テニス界の4大大会、通称「グランドスラム」の優勝賞金にスポットを当てたいと思う。国際テニス連盟(ITF)が開催し、テニストーナメントとしては最大の規模と最高の権威を誇る大会の賞金の詳細について紹介する。

グランドスラムの賞金額の概要

2015年の4大大会の優勝賞金はそれぞれ、毎年1月開催の全豪オープンが310万オーストラリアドル(当時のレートで約2.87億円)、5月開催の全仏オープンが180万ユーロ(約2.3億円)、6月の全英オープンが188万ポンド(約3.4億円)、8月の全米オープンが330万ドル(約4.7億円)となっている。
優勝した選手が総取りというわけでなく、準優勝選手も億単位の賞金を手にすることができる。仮に1回戦負けとなっても、全英オープンの場合であれば、2万9000ポンド(約528万円)が授与される。
渡航費や準備を含めた諸経費はたくさんかかるが、出場すること自体が、テニス選手として世界的な名誉であることがこれらの金額を見てもわかる。

男子・生涯獲得賞金ランキング

1位はノヴァク・ジョコビッチ(スロバキア) 1億2,026万620ドル(約108億7,700万円)、ここ数年無敵の強さを誇り、今年6月に前人未到の1億ドルを突破した。
2位はロジャー・フェデラー(スイス)で 9883万825ドル(約105億3,600万円)、3位はラファエル・ナダル(スペイン)7,822万4,222ドル(約83億3,900万円)、4位はアンディ・マレー(イギリス)で 4,947万1,297ドル(約52億7,400万円)、5位は90年代に活躍したピート・サンプラス(アメリカ)で 4 ,328万489ドル(約46億1,400万円)となっている。
1?4位までがいまも現役としてバリバリ活躍している選手たちで占められているので、4大大会のみならず、その前哨戦も含めたワールドツアーも含め、賞金は増額傾向にあることが見て取れる。
(2016年の全米オープンの賞金総額は、前年比で10%増。

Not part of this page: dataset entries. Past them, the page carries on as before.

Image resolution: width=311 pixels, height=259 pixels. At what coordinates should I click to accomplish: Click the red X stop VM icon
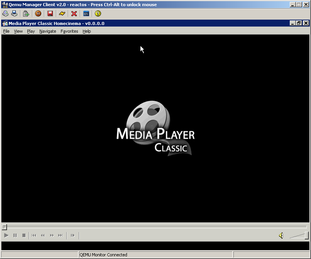tap(74, 13)
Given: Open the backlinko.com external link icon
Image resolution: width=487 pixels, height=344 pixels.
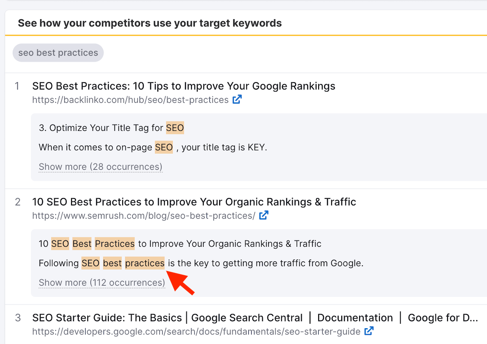Looking at the screenshot, I should [x=237, y=100].
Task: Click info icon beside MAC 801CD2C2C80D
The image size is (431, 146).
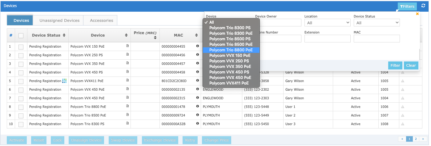Action: coord(197,81)
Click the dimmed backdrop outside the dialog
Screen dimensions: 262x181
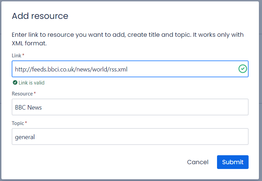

3年にわたって見てみると66%増)この先、この賞金の原資とも言える、入場料、放映権、スポンサー収入について詳しく分析する。

【グランドスラム賞金額上昇の背景】入場料

テニス人気の過熱ぶりに比例して、特に会場のキャパシティが大きくなっているわけではないが、2015年全米オープンでは、開幕から5日間で最速で30万人を突破した。1日6万人強、閉幕までに70万人以上が訪れ、2015年で世界最大規模のスポーツイベントになった。入場料収入は1億ドルを超えたとのこと。
準々決勝以降はチケット価格は高騰、スタンドで観戦するハリウッドセレブやNBA選手の姿が見受けられるようになり、お金持ちが見るスポーツとしての地位を築きつつもあるようだ。

【グランドスラム賞金額上昇の背景】放映権料

現地観戦するための「プラチナチケット」を手にするのはごく一部で、大半はテレビの向こうから観戦することになる。ただし、試合を放映するテレビ局も、莫大な放映権料を主催者側に払う形になる。
日本国内で1990年代から4大大会を放送し続けているチャンネルは、は有料放送のテレビ局「WOWOW」。全試合独占で放映するための権利は1大会およそ8億円、4大会合わせて年間32億円程度とも言われている。規模は違えど世界中で放映されていることもあり、賞金の原資としては大きなパーセンテージを占めている。
それだけ、テニスというスポーツが「お金を払ってでもみたいスポーツ」にまで進化したということだ。

【グランドスラム賞金額上昇の背景】スポンサー収入

どんなスポーツにせよ、主催者側の努力が最も収入に直結するのがスポンサー収入だ。
全豪オープンは韓国の自動車企業「KIA」、全仏オープンはフランスの大手銀行「BNPパリバ」などのメインスポンサーが存在している。また、近年ではUAE・ドバイを拠点として全世界にフライトを展開する「エミレーツ航空」、イタリアのコーヒーブランド「LAVAZZA」といった企業が、年間を通じてグランドスラム以外の大会もサポートに乗り出した。
この2企業に代表されるように、世界的に認知度が高く、資金面からも潤沢なサポートが見込めるインターナショナルな企業が、ここ最近はどんどんテニスの世界にスポンサーとして進出してきている。

まとめ

サッカーがさかんなヨーロッパですら、老若男女問わず夢中になるのがグランドスラム。巨大化するスポーツビジネスの波に乗る形で、大会規模も優勝賞金も膨れ上がっている。一方で、「テニス選手は賞金をもらいすぎではないか?」という議論もあるが、人々の目を惹き付ける熱いスポーツであることは間違いない。